--- Source records ---

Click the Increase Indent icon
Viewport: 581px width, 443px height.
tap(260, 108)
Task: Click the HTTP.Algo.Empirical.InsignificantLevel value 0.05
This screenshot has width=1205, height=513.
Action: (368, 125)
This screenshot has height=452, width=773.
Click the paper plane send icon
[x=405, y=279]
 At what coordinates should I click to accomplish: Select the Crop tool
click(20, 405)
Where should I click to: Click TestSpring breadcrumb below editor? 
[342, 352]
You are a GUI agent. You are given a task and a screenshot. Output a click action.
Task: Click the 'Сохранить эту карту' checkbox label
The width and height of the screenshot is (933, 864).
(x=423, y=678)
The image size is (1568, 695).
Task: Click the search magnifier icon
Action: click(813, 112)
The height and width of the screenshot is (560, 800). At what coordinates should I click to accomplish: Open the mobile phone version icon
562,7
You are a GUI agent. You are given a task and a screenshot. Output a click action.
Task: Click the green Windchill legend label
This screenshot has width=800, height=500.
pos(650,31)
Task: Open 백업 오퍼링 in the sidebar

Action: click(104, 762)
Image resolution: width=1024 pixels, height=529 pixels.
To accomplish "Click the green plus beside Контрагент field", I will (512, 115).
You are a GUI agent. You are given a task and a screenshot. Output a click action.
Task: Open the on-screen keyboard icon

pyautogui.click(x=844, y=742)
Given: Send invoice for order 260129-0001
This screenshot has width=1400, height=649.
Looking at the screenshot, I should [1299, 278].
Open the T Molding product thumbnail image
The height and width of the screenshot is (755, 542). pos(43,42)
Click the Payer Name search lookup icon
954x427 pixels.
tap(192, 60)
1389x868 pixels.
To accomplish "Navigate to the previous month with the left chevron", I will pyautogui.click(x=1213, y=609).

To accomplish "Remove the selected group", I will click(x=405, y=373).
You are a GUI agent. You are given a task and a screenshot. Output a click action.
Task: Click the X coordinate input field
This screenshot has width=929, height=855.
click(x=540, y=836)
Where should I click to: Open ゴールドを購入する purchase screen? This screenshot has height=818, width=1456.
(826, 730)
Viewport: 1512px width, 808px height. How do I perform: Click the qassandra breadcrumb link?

--- Instructions for the task ---
Please rewrite all of the rows above, changing "GUI agent" to "UI assistant" and leaving everything else as it is.

--- Output of the task ---
Click the Increase Indent icon
Viewport: 581px width, 443px height.
tap(260, 108)
Task: Click the HTTP.Algo.Empirical.InsignificantLevel value 0.05
This screenshot has width=1205, height=513.
Action: (368, 125)
This screenshot has height=452, width=773.
Click the paper plane send icon
[x=405, y=279]
 At what coordinates should I click to accomplish: Select the Crop tool
click(20, 405)
Where should I click to: Click TestSpring breadcrumb below editor? 
[342, 352]
You are a UI assistant. You are given a task and a screenshot. Output a click action.
Task: Click the 'Сохранить эту карту' checkbox label
The width and height of the screenshot is (933, 864).
(x=423, y=678)
The image size is (1568, 695).
Task: Click the search magnifier icon
Action: click(813, 112)
The height and width of the screenshot is (560, 800). At what coordinates should I click to accomplish: Open the mobile phone version icon
562,7
You are a UI assistant. You are given a task and a screenshot. Output a click action.
Task: Click the green Windchill legend label
This screenshot has width=800, height=500.
pos(650,31)
Task: Open 백업 오퍼링 in the sidebar

Action: click(104, 762)
Image resolution: width=1024 pixels, height=529 pixels.
To accomplish "Click the green plus beside Контрагент field", I will (512, 115).
You are a UI assistant. You are given a task and a screenshot. Output a click action.
Task: Open the on-screen keyboard icon

pyautogui.click(x=844, y=742)
Given: Send invoice for order 260129-0001
This screenshot has width=1400, height=649.
Looking at the screenshot, I should [1299, 278].
Open the T Molding product thumbnail image
The height and width of the screenshot is (755, 542). pos(43,42)
Click the Payer Name search lookup icon
954x427 pixels.
tap(192, 60)
1389x868 pixels.
To accomplish "Navigate to the previous month with the left chevron", I will pyautogui.click(x=1213, y=609).

To accomplish "Remove the selected group", I will click(x=405, y=373).
You are a UI assistant. You are given a task and a screenshot. Output a click action.
Task: Click the X coordinate input field
This screenshot has width=929, height=855.
click(x=540, y=836)
Where should I click to: Open ゴールドを購入する purchase screen? This screenshot has height=818, width=1456.
(826, 730)
Viewport: 1512px width, 808px height. How do I perform: Click the qassandra breadcrumb link?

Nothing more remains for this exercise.